This Old House
Homes That Carry Redding’s Story Forward…
There is history packed into Redding’s oldest homes, Mike Dahl says, which is why they need to be preserved whenever possible. Conserving that history “is preserving our legacy for the future,” adds the former president of the Shasta Historical Society.
When a century-old home is restored to its former grandeur, the neighborhood and the entire community benefit. “It creates a cumulative impact,” Dahl says.
Steve Woodrum, who resides in a 134-year-old home on Chestnut Street, can speak to the value history adds to a house. The two-bedroom house was built in 1891, four years before construction of the Behrens-Eaton House Museum that sits catty-corner on West Street.
Frank and Anna Rose, the grandparents of Woodrum’s late wife, Barbara, purchased the home in 1918. Frank Rose, the former manager of the Headlight Mine on Coffee Creek in Trinity County, was a skilled furniture maker and carpenter who expanded the home.
Rose’s daughter, Frances, married a West Point graduate and was stationed with him in the Philippines during World War II when she delivered Barbara. When fighting on Corregidor forced an evacuation, Frances and her 6-month-old daughter sailed across the Pacific and spent the war years in the house on Chestnut.
Not only is the house filled with history – having members of the same family in the house for more than 100 years “adds a totally different dimension,” Woodrum says – but the yard is, as well.
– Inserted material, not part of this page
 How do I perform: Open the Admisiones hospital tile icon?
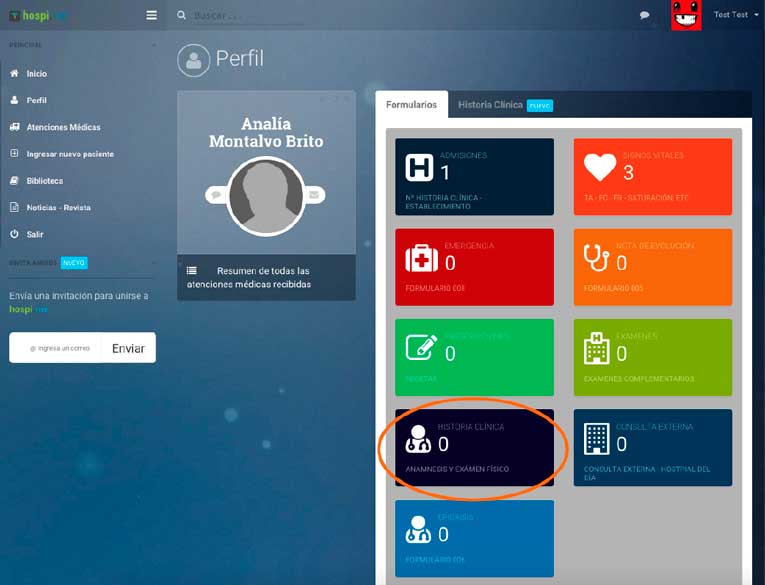click(x=419, y=168)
A big Washington palm in the front yard is a reminder of the early 1900s when the Southern Pacific Railroad planted palms along the tracks by Library Park. “The railroad was promoting Redding, saying ‘the climate is so good even palms grow here,’” Woodrum says.
The front yard also was where Barbara Woodrum, who was a skilled gardener, delighted in growing irises. Woodrum recalls working alongside her when she would share memories of gardening with her grandfather in 1945. Woodrum was tending to the flowers in 2021, some 12 years after his wife had passed, when a substitute letter carrier stopped to comment.
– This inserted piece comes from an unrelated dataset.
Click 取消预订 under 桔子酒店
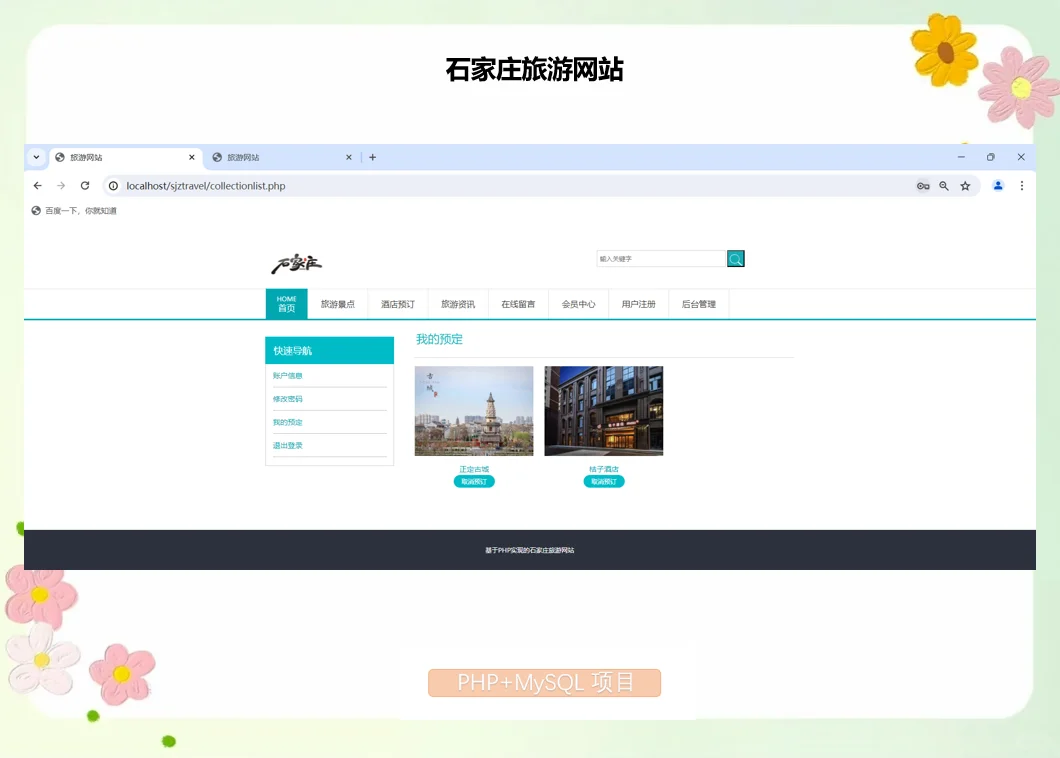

“I told the mailman my late wife could remember gardening with her grandfather out front and it was my time to do it now. He was so moved he was about to cry,” Woodrum says, choking up himself at the memory. Society today, with its rapid pace and emphasis on relocation, “doesn’t allow us to live like that,” Woodrum says.
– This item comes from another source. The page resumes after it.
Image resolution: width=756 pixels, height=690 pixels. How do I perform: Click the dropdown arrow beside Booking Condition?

The McCormick Mansion at 1452 Oregon St., built in 1879, was home to James McCormick, the co-owner with Rudolph M.F. Saeltzer of the McCormick-Saeltzer Co. The two men operated a store on Market Street (occupying an entire block between Yuba and Placer) that was reportedly the largest retail establishment between Sacramento and Portland.
History also is ever-present at the Thompson House at the corner of Pine and Butte streets. Built in 1871, six years before Redding was incorporated, it is believed to be the oldest home still standing in
the city.
Formerly the tasting room for Moseley Family Cellars, it was home for the Thompson family for decades. The brothers Russell and Harry Thompson established Thompsons’ Clothing in 1926 and operated a
store in the Odd Fellows Hall on Market Street until the 1970s before relocating to Butte Street. In 1999 the store was moved to the historic family home, where it stayed until it closed in 2006.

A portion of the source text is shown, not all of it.